Fandango was recently spun off from Comcast under the Versant Media Group monicker.

“[Versant] is managed under four pillars. Political news and opinion. Business news and personal finance. Golf and sports participation. And then sports and genre entertainment and that’s where Fandango is part of that portfolio,” Douglas said. “Now each of those have very passionate audiences. … But Fandango I’d say has the most traditional passionate fan base. That could be the guy who always wants to see opening weekend premium movies coming out at the theater. That could be the person that wants to collect the next superhero movie on Fandango at Home when it comes out, and they’d be willing to pay $20 for that. That is the dad that just wants to have a family night with his kids and go out to the theater. He actually organizes that and buys the tickets through Fandango. That is the fandom that we are talking about, and that’s what we’re leaning into going forward.”

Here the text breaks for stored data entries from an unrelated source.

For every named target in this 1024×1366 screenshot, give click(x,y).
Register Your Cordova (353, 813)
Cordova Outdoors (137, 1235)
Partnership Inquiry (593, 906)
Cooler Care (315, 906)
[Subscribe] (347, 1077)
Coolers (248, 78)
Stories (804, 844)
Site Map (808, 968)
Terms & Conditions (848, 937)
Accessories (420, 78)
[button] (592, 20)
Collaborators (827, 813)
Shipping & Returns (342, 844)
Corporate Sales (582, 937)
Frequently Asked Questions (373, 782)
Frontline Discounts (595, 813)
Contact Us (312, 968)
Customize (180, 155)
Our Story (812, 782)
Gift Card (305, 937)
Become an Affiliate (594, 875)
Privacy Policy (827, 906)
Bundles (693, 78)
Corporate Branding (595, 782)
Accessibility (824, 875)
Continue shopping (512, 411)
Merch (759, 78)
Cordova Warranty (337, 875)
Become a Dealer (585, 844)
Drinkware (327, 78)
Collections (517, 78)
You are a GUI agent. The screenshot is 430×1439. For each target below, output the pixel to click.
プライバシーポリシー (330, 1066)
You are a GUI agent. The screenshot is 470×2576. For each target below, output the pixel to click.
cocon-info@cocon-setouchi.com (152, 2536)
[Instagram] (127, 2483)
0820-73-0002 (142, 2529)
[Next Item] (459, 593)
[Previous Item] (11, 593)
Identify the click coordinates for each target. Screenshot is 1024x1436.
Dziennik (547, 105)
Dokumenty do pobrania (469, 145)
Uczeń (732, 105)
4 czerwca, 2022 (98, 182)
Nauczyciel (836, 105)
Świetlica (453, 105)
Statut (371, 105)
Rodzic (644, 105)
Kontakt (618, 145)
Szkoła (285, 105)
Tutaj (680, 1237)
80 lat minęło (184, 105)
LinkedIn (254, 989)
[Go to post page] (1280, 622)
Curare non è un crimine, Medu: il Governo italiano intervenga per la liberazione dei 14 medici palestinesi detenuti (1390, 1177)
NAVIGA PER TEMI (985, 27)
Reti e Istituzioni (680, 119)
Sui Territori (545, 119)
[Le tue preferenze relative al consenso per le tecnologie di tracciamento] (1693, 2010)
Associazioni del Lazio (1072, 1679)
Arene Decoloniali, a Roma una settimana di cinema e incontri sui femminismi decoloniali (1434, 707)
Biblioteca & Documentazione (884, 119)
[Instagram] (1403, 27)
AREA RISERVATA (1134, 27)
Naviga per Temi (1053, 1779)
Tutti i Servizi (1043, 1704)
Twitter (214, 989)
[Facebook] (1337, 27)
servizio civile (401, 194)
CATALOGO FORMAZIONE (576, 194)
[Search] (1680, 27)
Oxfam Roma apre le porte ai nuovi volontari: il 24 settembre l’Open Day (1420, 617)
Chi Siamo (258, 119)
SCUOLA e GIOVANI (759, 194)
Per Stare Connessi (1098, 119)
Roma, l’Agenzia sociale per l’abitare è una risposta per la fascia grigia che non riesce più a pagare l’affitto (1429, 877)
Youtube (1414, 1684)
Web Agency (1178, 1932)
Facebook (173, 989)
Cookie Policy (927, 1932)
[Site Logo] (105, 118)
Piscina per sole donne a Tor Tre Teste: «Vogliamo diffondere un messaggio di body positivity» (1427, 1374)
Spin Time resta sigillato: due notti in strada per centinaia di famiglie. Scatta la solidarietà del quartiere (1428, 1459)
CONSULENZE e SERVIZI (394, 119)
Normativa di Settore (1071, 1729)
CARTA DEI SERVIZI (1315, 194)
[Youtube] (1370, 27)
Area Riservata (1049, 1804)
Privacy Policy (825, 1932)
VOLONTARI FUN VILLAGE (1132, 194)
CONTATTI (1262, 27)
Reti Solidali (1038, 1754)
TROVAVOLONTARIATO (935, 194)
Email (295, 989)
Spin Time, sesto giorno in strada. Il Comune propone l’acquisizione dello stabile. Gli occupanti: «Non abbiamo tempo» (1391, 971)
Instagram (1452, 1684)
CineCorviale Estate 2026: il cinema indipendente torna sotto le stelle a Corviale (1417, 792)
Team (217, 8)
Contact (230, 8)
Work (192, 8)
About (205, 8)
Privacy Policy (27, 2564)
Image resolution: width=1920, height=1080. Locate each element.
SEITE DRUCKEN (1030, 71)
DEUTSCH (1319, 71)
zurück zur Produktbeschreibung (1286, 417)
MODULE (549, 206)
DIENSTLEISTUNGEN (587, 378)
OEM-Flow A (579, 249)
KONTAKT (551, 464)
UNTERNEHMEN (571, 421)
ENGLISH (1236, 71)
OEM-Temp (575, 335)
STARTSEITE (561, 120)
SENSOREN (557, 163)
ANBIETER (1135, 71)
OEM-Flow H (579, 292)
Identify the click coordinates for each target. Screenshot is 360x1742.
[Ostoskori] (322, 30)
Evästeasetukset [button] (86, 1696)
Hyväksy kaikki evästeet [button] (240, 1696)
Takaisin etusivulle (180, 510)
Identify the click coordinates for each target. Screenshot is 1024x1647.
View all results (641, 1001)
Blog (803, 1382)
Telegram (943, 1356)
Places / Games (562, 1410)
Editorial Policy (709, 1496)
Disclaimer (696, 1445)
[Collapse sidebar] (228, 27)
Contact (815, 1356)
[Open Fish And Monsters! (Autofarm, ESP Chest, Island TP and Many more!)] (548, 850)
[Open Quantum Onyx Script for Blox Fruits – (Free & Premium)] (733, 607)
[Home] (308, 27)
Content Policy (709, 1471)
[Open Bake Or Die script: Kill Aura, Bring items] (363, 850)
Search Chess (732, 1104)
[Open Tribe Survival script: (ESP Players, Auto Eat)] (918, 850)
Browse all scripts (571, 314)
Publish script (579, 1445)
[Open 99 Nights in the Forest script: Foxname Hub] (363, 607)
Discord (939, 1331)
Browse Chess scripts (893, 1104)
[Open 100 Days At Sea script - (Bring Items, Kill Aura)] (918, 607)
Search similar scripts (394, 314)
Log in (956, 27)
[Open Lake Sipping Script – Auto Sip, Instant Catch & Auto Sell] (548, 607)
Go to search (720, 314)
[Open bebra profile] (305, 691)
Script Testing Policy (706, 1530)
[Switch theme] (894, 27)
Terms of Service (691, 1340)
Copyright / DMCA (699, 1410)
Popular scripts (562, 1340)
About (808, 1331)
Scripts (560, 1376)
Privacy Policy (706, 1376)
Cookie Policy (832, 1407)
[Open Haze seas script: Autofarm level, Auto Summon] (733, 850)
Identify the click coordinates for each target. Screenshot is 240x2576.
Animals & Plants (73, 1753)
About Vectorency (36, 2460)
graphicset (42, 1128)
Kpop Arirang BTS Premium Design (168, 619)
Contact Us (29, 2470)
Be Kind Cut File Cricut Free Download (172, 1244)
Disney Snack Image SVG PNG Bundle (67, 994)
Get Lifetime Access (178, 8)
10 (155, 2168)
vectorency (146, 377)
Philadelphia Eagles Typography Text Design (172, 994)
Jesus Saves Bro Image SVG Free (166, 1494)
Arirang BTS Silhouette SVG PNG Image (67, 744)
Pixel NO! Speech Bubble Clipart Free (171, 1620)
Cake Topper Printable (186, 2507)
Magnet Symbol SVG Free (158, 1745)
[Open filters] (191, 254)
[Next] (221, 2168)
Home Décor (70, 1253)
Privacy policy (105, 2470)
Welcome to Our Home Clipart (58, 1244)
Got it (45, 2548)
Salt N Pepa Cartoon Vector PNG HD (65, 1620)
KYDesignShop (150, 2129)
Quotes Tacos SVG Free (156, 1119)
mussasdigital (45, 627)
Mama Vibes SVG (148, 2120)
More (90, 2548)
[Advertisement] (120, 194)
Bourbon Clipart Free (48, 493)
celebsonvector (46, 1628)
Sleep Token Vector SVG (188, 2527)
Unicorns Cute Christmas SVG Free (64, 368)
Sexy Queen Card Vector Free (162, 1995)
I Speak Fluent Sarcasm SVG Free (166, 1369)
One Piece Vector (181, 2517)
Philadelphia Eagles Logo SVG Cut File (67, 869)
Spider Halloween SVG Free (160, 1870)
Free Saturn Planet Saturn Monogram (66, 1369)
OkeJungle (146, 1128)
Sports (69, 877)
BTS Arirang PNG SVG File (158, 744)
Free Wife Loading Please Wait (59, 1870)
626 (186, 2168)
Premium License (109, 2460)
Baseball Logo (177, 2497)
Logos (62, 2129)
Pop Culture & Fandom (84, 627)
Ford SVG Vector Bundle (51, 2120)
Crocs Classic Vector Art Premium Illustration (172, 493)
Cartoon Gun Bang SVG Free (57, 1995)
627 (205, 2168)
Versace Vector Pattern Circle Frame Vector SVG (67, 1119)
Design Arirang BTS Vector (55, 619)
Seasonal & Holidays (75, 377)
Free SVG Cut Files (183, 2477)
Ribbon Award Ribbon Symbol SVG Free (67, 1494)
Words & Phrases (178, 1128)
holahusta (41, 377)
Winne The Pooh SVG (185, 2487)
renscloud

That isn’t to say each of the services works alone.
“With the help of partners like Fandango at Home we distribute well beyond our own platform,” Hughes said. “But we don’t make movies. We don’t develop movies. People bring us movies and series that either go into theaters if it’s a movie or on our platform if it’s a series, and then we do full distribution downstream. We are licensing to third parties, to SVOD platforms in many instances, and again working with transactional partners like Fandango at Home to unlock other revenue streams for these filmmakers. We do it a little bit differently in that we don’t take a distribution fee. … We only participate in the profitability when it becomes profitable.”
Douglas agreed that partnerships are key.
“We identify organizations like Angel Studios that are willing and interested in working with us both with theatrical and at Home entertainment that we’ve built where they can lean into the power of what we can do to market their films,” he said.
At Fandango, the new spin-off company also offers new opportunities, buttressed by the existing flat, but stable, transactional digital entertainment business, Douglas said.
“If we’re looking at who we serve now, we own the transactional customer,” he said. “We have this great ticketing business. We have 41 million addressable consumers every month. We have hundreds of millions of hours consumed on Fandango at Home every year. … Basically that is our current audience.”
The cable channels that came along with Versant also offer new opportunities in the Fandango at Home DTC ad-supported marketplace.
“It is well known that the cable audience is declining and there is a passion for what that traditionally has been, which is an ad-supported business, to go into streaming and digital,” Douglas said. “We’ve always had a nascent AVOD and FAST component at Fandango at Home, post Vudu, but we haven’t invested in it.”
The new, smaller organization at Versant “allows us to focus and make investment in relaunching essentially later this year our FAST business” with these cable assets’ content, including reality and true crime content.
“What actually came along with the spinoff is Versant now has a vast library of originals produced by E! and Syfy and Oxygen, etc. — a lot of reality, a lot of true crime,” he noted. “And true crime is huge in AVOD.”
That kind of ad-supported programming has growth potential, he noted.
“That is really the growing part of the business because the transactional part of our business, which we are very successful at, is a mature market,” Douglas said, noting that Fandango has added PPV and cable TVOD capabilities that also allow it to enter the live streaming market.
Still, attracting and keeping a passionate viewer is the top challenge, both said.
“[The key is] finding customers and keeping them,” Hughes said. “We believe a number of our members believe in us causally, but at the end of the day people want to be entertained, and there has to be enough entertainment value there to extract their money on a month in month out basis. That’s the challenge.”